Since that ceasefire began, 883 people have been killed in Gaza. In the 48 hours preceding the at-Twam strike alone, eight Palestinian bodies arrived at hospitals across the territory, along with 29 wounded. The cumulative death toll from the broader conflict has reached at least 72,775 Palestinians.

The strike on the police post carries political weight beyond the immediate casualties. The Gaza police force, which numbers approximately 10,000 officers, has become a significant sticking point in negotiations to advance US President Donald Trump‘s plan for the territory’s future governance. Israel maintains a strict security regime in Gaza and has resisted arrangements that would preserve the existing Palestinian security infrastructure, viewing it as linked to Hamas’s administrative apparatus.

The force’s fate remains unresolved as broader talks stall.
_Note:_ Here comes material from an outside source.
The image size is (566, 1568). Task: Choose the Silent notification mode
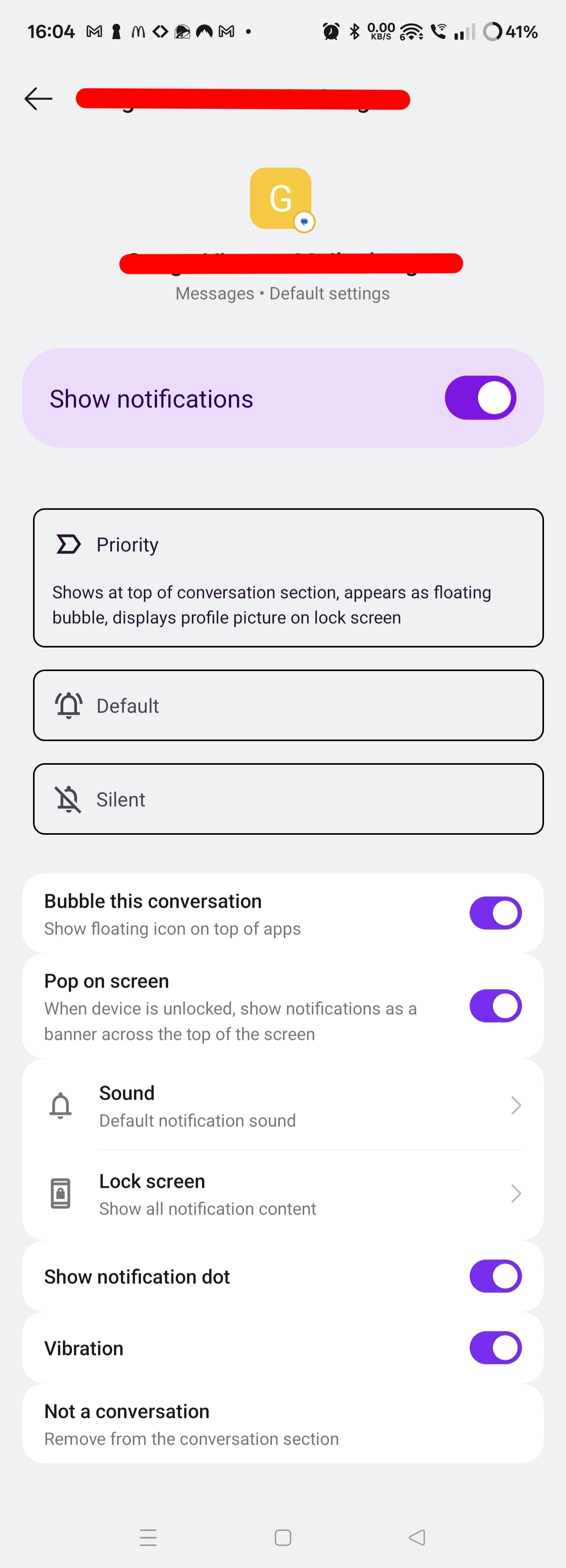coord(288,799)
Israel has simultaneously maintained severe restrictions on the entry of humanitarian aid into Gaza, compounding conditions for a civilian population already devastated by nearly two years of war.
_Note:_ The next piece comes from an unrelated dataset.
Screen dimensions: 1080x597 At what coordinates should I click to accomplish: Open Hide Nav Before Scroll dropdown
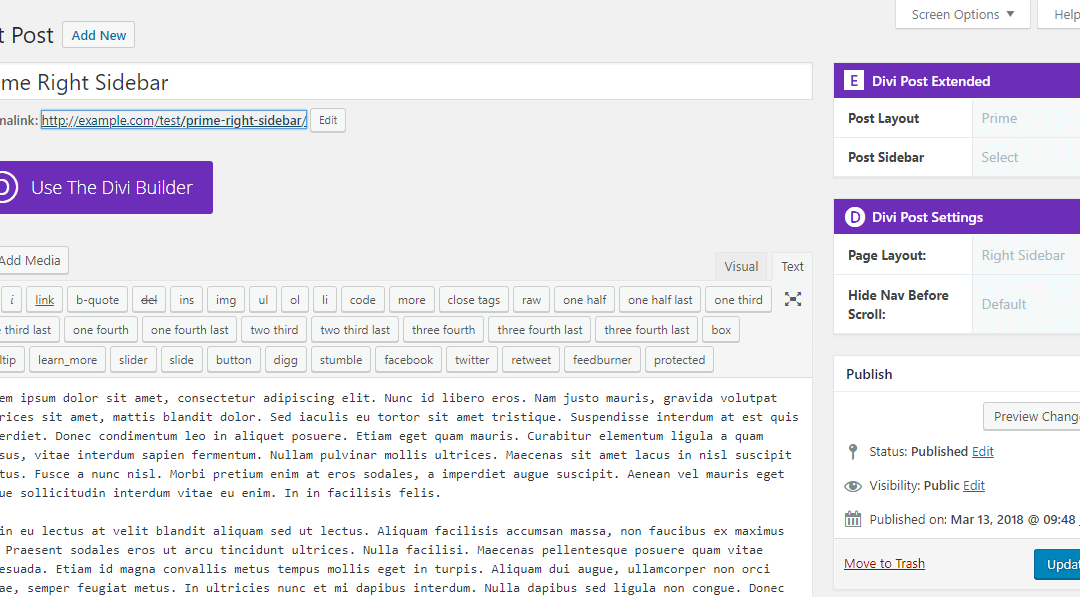point(1025,304)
The humanitarian situation is deteriorating on multiple fronts. The United Nations Relief and Works Agency for Palestine Refugees (UNRWA) has reported a sharp increase in skin infections among Palestinian children, driven by a surge in pests including rats, lice, fleas and mites — conditions directly linked to the collapse of sanitation infrastructure and overcrowded displacement sites. UNRWA health teams are currently able to treat only around 40 percent of the thousands of cases presenting for care, with basic medicines in critically short supply across the territory.
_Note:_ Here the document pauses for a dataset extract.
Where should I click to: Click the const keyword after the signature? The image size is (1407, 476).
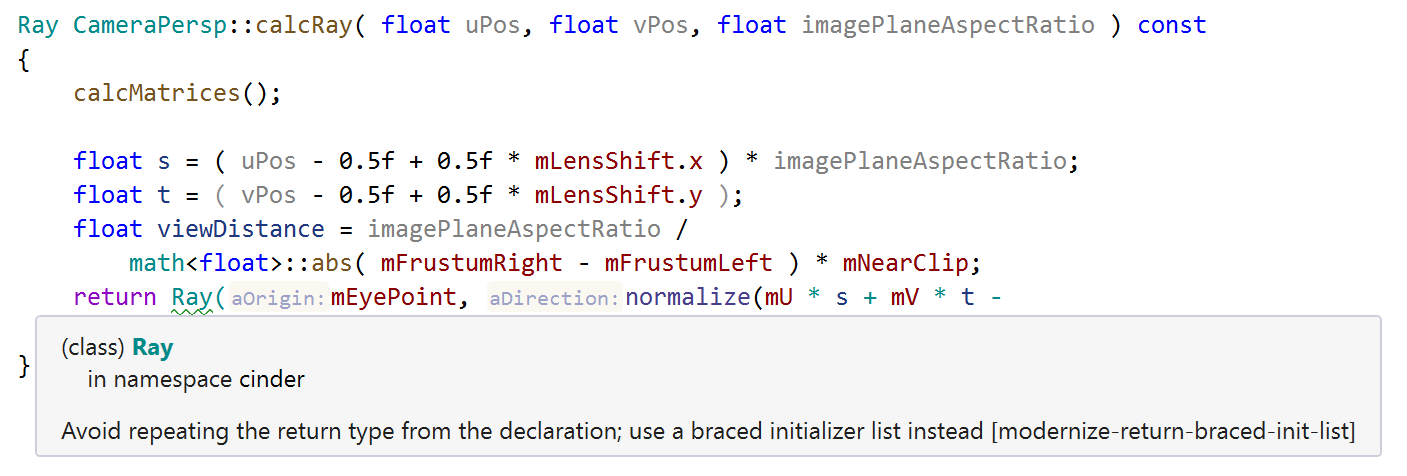click(1171, 25)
The strike on the at-Twam post illustrates the fragile and contested nature of the October ceasefire. Despite the formal halt to large-scale hostilities, Israel has carried out almost daily attacks in Gaza since the agreement came into force, targeting what it describes as security threats. Palestinian officials and humanitarian organisations have repeatedly condemned the ongoing strikes as violations of the ceasefire’s spirit, if not its explicit terms.

Israeli Strike Gaza: Regional Implications

The at-Twam area, located in northern Gaza, has been among the most heavily affected zones throughout the conflict. Northern Gaza bore the brunt of early Israeli ground operations following October 7, 2023, and infrastructure there remains severely degraded. The presence of a functioning police post in the area reflects efforts by Gaza’s civil administration to maintain some degree of order amid the ruins — efforts now directly targeted by Israeli strikes.

With talks over Gaza’s political future deadlocked and violence persisting on the ground, the gap between the ceasefire on paper and the reality experienced by Gaza’s population continues to widen. For the families of the five officers and the 13-year-old boy killed in at-Twam, the distinction offers little comfort.